I would like to modify this DataFrame to have a row for each unique combination of Email and Role_Name (for example there would be two rows for John - one for the Admin role, and one for the User role). Further to this, I would like the Organization_Name column to become One-Hot Encoded so that for each establishment there is a column with 1s (this individual has access to this establishment) and 0s (this individual does not have access to this establishment).

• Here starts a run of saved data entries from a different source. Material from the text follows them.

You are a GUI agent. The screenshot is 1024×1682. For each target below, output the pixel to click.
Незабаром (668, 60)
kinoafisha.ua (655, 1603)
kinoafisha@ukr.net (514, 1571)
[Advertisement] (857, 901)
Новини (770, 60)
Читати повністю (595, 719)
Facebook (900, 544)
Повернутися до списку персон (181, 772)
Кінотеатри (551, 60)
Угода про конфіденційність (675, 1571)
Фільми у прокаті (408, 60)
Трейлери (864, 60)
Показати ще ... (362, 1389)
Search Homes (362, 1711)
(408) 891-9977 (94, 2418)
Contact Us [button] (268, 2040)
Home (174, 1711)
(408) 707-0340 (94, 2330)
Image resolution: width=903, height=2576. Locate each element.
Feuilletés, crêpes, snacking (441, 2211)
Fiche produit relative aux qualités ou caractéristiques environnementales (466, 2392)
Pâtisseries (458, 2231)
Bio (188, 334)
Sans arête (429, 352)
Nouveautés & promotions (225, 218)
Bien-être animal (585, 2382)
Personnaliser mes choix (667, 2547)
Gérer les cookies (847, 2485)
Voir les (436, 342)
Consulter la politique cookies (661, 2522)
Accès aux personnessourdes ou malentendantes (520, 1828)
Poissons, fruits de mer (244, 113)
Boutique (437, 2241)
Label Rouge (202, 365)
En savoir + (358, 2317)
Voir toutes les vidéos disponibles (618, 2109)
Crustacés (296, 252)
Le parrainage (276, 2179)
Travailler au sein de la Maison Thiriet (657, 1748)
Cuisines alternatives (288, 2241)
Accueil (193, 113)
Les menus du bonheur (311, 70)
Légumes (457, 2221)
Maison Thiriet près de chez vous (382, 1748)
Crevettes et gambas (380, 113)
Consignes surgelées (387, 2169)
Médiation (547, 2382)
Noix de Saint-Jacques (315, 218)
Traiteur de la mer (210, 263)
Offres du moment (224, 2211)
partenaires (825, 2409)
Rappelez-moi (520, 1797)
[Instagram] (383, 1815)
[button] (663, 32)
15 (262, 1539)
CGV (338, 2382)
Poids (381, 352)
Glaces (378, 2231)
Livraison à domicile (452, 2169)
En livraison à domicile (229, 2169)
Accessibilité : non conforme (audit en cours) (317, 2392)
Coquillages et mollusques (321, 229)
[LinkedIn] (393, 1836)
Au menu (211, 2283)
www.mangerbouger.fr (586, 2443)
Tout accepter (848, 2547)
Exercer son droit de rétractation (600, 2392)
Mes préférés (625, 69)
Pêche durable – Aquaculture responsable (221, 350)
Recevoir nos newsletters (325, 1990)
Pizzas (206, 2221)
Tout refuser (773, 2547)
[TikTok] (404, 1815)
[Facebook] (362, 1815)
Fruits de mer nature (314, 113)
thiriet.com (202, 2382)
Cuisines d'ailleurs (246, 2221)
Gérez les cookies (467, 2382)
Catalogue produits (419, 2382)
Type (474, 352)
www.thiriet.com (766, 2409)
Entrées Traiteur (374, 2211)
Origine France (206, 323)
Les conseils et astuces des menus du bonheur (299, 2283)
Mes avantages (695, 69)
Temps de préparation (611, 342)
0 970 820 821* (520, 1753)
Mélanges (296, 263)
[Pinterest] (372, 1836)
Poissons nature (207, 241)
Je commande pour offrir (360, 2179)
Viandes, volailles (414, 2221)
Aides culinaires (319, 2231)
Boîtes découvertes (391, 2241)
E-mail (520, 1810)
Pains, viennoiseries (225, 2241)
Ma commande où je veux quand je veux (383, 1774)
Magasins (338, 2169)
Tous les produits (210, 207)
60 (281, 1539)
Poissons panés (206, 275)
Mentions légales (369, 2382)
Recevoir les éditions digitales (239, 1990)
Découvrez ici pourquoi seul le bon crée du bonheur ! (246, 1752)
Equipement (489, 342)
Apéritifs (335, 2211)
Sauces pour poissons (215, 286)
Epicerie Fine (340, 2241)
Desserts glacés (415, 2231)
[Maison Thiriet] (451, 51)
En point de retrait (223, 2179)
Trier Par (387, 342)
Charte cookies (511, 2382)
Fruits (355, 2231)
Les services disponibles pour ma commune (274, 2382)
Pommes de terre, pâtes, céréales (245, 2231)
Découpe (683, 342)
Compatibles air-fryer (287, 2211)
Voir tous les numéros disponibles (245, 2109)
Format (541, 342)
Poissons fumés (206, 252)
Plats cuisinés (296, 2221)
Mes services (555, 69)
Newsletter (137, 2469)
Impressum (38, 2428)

The final DataFrame should look like this:
df = pd.DataFrame({
'Name': ['John', 'Mary', 'Mark', 'Sarah', 'Sarah', 'John'],
'Email': ['john@example.com', 'mary@example.com', 'mark@example.com', 'sarah@example.com', 'sarah@example.com', 'john@example.com'],
'Role_Name': ['Admin', 'User', 'Admin', 'User', 'Admin', 'User'],
'Last_Login': ['2022-01-01', '2022-01-02', '2022-01-03', '2022-01-04', '2022-01-05', '2022-01-06'],
'Created_By_Name': ['SuperUser', 'SuperUser', 'SuperUser2', 'SuperUser2', 'SuperUser', 'SuperUser2'],
'Modified_By_Name': ['SuperUser', 'SuperUser', 'SuperUser2', 'SuperUser2', 'SuperUser2', 'SuperUser2'],
'Org1': [1, 0, 1, 0, 0, 0],
'Org2': [1, 1, 0, 1, 1, 0],
'Org3': [0, 0, 0, 0, 0, 1]
})
Are there any suggestions on how to do this?
I have tried using the pivot_table
functionality for this, but I am not succeeding.
This is different to the following: Pandas: Get Dummies As you can see from my example output, I require that a given row can have more than 1 Organization. For example, as mentioned in my original post, John should have 2 rows, not 3. Perhaps One-Hot is the wrong term.